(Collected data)
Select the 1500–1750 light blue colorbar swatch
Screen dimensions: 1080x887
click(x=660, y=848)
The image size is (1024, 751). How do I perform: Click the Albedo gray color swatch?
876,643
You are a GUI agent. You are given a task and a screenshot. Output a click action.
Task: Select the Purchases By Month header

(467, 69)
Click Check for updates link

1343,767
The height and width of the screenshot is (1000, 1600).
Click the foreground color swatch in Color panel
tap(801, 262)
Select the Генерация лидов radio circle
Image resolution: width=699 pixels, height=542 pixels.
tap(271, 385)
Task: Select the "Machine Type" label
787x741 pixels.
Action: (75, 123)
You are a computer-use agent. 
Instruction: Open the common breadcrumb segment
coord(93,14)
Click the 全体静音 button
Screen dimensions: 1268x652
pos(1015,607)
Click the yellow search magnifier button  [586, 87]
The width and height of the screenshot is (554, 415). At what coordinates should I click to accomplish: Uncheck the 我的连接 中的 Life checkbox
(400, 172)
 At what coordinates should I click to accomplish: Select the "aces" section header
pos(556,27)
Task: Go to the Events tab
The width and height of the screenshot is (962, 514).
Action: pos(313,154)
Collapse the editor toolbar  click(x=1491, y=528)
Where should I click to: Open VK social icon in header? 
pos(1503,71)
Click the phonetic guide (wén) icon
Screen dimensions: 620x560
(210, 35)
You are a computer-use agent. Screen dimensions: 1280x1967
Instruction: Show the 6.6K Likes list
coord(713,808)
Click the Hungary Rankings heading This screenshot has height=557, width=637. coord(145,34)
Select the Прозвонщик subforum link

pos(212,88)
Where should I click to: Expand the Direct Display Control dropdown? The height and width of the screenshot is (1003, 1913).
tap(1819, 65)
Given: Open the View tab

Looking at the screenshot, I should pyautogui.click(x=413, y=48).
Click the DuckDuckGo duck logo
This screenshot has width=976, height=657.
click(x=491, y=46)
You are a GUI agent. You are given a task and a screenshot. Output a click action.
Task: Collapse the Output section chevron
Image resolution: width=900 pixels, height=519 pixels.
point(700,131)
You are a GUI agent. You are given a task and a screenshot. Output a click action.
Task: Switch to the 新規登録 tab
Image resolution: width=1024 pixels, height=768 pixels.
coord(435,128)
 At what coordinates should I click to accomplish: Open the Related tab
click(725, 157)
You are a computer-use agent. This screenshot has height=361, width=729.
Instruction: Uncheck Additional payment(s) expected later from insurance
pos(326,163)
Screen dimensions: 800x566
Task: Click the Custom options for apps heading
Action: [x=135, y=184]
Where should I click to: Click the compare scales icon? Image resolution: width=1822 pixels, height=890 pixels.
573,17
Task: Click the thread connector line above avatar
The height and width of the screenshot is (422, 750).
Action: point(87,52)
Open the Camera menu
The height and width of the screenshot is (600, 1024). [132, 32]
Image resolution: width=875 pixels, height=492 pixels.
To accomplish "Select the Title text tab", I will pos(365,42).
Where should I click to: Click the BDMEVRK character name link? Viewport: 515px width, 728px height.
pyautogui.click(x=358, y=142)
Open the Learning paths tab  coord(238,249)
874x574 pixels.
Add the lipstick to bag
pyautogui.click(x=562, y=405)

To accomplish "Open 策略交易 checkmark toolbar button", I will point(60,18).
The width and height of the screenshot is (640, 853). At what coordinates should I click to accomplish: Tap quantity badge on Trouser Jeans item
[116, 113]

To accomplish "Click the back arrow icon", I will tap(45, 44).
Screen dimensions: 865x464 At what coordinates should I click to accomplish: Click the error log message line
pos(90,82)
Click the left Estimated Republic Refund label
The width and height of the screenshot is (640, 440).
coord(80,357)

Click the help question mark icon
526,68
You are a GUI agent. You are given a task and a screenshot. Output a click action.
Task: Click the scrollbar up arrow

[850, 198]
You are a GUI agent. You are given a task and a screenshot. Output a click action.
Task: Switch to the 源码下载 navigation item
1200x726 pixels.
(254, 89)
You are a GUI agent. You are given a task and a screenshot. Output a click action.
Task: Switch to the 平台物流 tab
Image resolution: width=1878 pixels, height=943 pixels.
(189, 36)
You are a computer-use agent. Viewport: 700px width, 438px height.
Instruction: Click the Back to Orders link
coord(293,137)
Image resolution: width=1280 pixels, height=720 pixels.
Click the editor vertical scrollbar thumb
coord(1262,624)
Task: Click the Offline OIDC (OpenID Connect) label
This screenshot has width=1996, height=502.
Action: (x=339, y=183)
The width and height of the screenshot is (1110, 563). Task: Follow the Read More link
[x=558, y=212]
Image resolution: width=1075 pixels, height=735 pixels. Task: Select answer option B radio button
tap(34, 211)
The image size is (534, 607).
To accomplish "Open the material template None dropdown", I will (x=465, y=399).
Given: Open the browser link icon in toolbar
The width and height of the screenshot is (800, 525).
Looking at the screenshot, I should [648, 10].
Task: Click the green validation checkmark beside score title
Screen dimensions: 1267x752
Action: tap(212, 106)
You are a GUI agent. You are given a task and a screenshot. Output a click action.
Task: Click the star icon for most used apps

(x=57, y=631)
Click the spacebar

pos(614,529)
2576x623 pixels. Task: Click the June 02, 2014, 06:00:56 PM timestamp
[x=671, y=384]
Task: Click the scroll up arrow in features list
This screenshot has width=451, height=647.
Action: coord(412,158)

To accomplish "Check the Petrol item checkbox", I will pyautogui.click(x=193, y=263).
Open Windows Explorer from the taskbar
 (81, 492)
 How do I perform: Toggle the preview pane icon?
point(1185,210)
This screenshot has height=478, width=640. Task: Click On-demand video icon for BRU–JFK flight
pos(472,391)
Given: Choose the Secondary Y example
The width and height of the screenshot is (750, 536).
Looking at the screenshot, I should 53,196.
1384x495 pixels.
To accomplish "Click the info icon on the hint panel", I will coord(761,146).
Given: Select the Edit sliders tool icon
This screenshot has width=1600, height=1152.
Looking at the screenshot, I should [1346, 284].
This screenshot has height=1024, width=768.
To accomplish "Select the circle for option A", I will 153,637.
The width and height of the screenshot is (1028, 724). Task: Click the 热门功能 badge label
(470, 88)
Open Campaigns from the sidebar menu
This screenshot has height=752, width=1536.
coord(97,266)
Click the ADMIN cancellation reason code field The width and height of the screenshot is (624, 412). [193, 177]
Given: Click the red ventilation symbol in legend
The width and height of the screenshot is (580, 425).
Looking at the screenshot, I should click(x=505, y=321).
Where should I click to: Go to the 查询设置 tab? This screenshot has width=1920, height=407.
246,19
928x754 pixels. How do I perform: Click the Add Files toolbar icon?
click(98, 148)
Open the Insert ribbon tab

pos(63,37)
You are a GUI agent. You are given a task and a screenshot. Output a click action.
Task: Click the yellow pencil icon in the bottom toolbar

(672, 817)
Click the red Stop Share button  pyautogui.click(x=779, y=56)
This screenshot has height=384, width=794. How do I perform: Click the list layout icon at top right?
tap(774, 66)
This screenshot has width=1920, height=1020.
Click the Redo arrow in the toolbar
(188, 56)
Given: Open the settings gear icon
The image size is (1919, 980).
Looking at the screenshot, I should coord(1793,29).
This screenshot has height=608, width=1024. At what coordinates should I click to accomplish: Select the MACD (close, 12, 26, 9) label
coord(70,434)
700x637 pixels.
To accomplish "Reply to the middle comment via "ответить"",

**WHAT IS NEEDED:** All records should be written out again exactly as given.

**YOUR SOLUTION:**
Select the 1500–1750 light blue colorbar swatch
Screen dimensions: 1080x887
click(x=660, y=848)
The image size is (1024, 751). How do I perform: Click the Albedo gray color swatch?
876,643
You are a GUI agent. You are given a task and a screenshot. Output a click action.
Task: Select the Purchases By Month header

(467, 69)
Click Check for updates link

1343,767
The height and width of the screenshot is (1000, 1600).
Click the foreground color swatch in Color panel
tap(801, 262)
Select the Генерация лидов radio circle
Image resolution: width=699 pixels, height=542 pixels.
tap(271, 385)
Task: Select the "Machine Type" label
787x741 pixels.
Action: (75, 123)
You are a computer-use agent. 
Instruction: Open the common breadcrumb segment
coord(93,14)
Click the 全体静音 button
Screen dimensions: 1268x652
pos(1015,607)
Click the yellow search magnifier button  [586, 87]
The width and height of the screenshot is (554, 415). At what coordinates should I click to accomplish: Uncheck the 我的连接 中的 Life checkbox
(400, 172)
 At what coordinates should I click to accomplish: Select the "aces" section header
pos(556,27)
Task: Go to the Events tab
The width and height of the screenshot is (962, 514).
Action: pos(313,154)
Collapse the editor toolbar  click(x=1491, y=528)
Where should I click to: Open VK social icon in header? 
pos(1503,71)
Click the phonetic guide (wén) icon
Screen dimensions: 620x560
(210, 35)
You are a computer-use agent. Screen dimensions: 1280x1967
Instruction: Show the 6.6K Likes list
coord(713,808)
Click the Hungary Rankings heading This screenshot has height=557, width=637. coord(145,34)
Select the Прозвонщик subforum link

pos(212,88)
Where should I click to: Expand the Direct Display Control dropdown? The height and width of the screenshot is (1003, 1913).
tap(1819, 65)
Given: Open the View tab

Looking at the screenshot, I should pyautogui.click(x=413, y=48).
Click the DuckDuckGo duck logo
This screenshot has width=976, height=657.
click(x=491, y=46)
You are a GUI agent. You are given a task and a screenshot. Output a click action.
Task: Collapse the Output section chevron
Image resolution: width=900 pixels, height=519 pixels.
point(700,131)
You are a GUI agent. You are given a task and a screenshot. Output a click action.
Task: Switch to the 新規登録 tab
Image resolution: width=1024 pixels, height=768 pixels.
coord(435,128)
 At what coordinates should I click to accomplish: Open the Related tab
click(725, 157)
You are a computer-use agent. This screenshot has height=361, width=729.
Instruction: Uncheck Additional payment(s) expected later from insurance
pos(326,163)
Screen dimensions: 800x566
Task: Click the Custom options for apps heading
Action: [x=135, y=184]
Where should I click to: Click the compare scales icon? Image resolution: width=1822 pixels, height=890 pixels.
573,17
Task: Click the thread connector line above avatar
The height and width of the screenshot is (422, 750).
Action: point(87,52)
Open the Camera menu
The height and width of the screenshot is (600, 1024). [132, 32]
Image resolution: width=875 pixels, height=492 pixels.
To accomplish "Select the Title text tab", I will pos(365,42).
Where should I click to: Click the BDMEVRK character name link? Viewport: 515px width, 728px height.
pyautogui.click(x=358, y=142)
Open the Learning paths tab  coord(238,249)
874x574 pixels.
Add the lipstick to bag
pyautogui.click(x=562, y=405)

To accomplish "Open 策略交易 checkmark toolbar button", I will point(60,18).
The width and height of the screenshot is (640, 853). At what coordinates should I click to accomplish: Tap quantity badge on Trouser Jeans item
[116, 113]

To accomplish "Click the back arrow icon", I will tap(45, 44).
Screen dimensions: 865x464 At what coordinates should I click to accomplish: Click the error log message line
pos(90,82)
Click the left Estimated Republic Refund label
The width and height of the screenshot is (640, 440).
coord(80,357)

Click the help question mark icon
526,68
You are a GUI agent. You are given a task and a screenshot. Output a click action.
Task: Click the scrollbar up arrow

[850, 198]
You are a GUI agent. You are given a task and a screenshot. Output a click action.
Task: Switch to the 源码下载 navigation item
1200x726 pixels.
(254, 89)
You are a GUI agent. You are given a task and a screenshot. Output a click action.
Task: Switch to the 平台物流 tab
Image resolution: width=1878 pixels, height=943 pixels.
(189, 36)
You are a computer-use agent. Viewport: 700px width, 438px height.
Instruction: Click the Back to Orders link
coord(293,137)
Image resolution: width=1280 pixels, height=720 pixels.
Click the editor vertical scrollbar thumb
coord(1262,624)
Task: Click the Offline OIDC (OpenID Connect) label
This screenshot has width=1996, height=502.
Action: (x=339, y=183)
The width and height of the screenshot is (1110, 563). Task: Follow the Read More link
[x=558, y=212]
Image resolution: width=1075 pixels, height=735 pixels. Task: Select answer option B radio button
tap(34, 211)
The image size is (534, 607).
To accomplish "Open the material template None dropdown", I will (x=465, y=399).
Given: Open the browser link icon in toolbar
The width and height of the screenshot is (800, 525).
Looking at the screenshot, I should [648, 10].
Task: Click the green validation checkmark beside score title
Screen dimensions: 1267x752
Action: tap(212, 106)
You are a GUI agent. You are given a task and a screenshot. Output a click action.
Task: Click the star icon for most used apps

(x=57, y=631)
Click the spacebar

pos(614,529)
2576x623 pixels. Task: Click the June 02, 2014, 06:00:56 PM timestamp
[x=671, y=384]
Task: Click the scroll up arrow in features list
This screenshot has width=451, height=647.
Action: coord(412,158)

To accomplish "Check the Petrol item checkbox", I will pyautogui.click(x=193, y=263).
Open Windows Explorer from the taskbar
 (81, 492)
 How do I perform: Toggle the preview pane icon?
point(1185,210)
This screenshot has height=478, width=640. Task: Click On-demand video icon for BRU–JFK flight
pos(472,391)
Given: Choose the Secondary Y example
The width and height of the screenshot is (750, 536).
Looking at the screenshot, I should 53,196.
1384x495 pixels.
To accomplish "Click the info icon on the hint panel", I will coord(761,146).
Given: Select the Edit sliders tool icon
This screenshot has width=1600, height=1152.
Looking at the screenshot, I should [1346, 284].
This screenshot has height=1024, width=768.
To accomplish "Select the circle for option A", I will 153,637.
The width and height of the screenshot is (1028, 724). Task: Click the 热门功能 badge label
(470, 88)
Open Campaigns from the sidebar menu
This screenshot has height=752, width=1536.
coord(97,266)
Click the ADMIN cancellation reason code field The width and height of the screenshot is (624, 412). [193, 177]
Given: Click the red ventilation symbol in legend
The width and height of the screenshot is (580, 425).
Looking at the screenshot, I should click(x=505, y=321).
Where should I click to: Go to the 查询设置 tab? This screenshot has width=1920, height=407.
246,19
928x754 pixels. How do I perform: Click the Add Files toolbar icon?
click(98, 148)
Open the Insert ribbon tab

pos(63,37)
You are a GUI agent. You are given a task and a screenshot. Output a click action.
Task: Click the yellow pencil icon in the bottom toolbar

(672, 817)
Click the red Stop Share button  pyautogui.click(x=779, y=56)
This screenshot has height=384, width=794. How do I perform: Click the list layout icon at top right?
tap(774, 66)
This screenshot has width=1920, height=1020.
Click the Redo arrow in the toolbar
(188, 56)
Given: Open the settings gear icon
The image size is (1919, 980).
Looking at the screenshot, I should coord(1793,29).
This screenshot has height=608, width=1024. At what coordinates should I click to accomplish: Select the MACD (close, 12, 26, 9) label
coord(70,434)
700x637 pixels.
To accomplish "Reply to the middle comment via "ответить"",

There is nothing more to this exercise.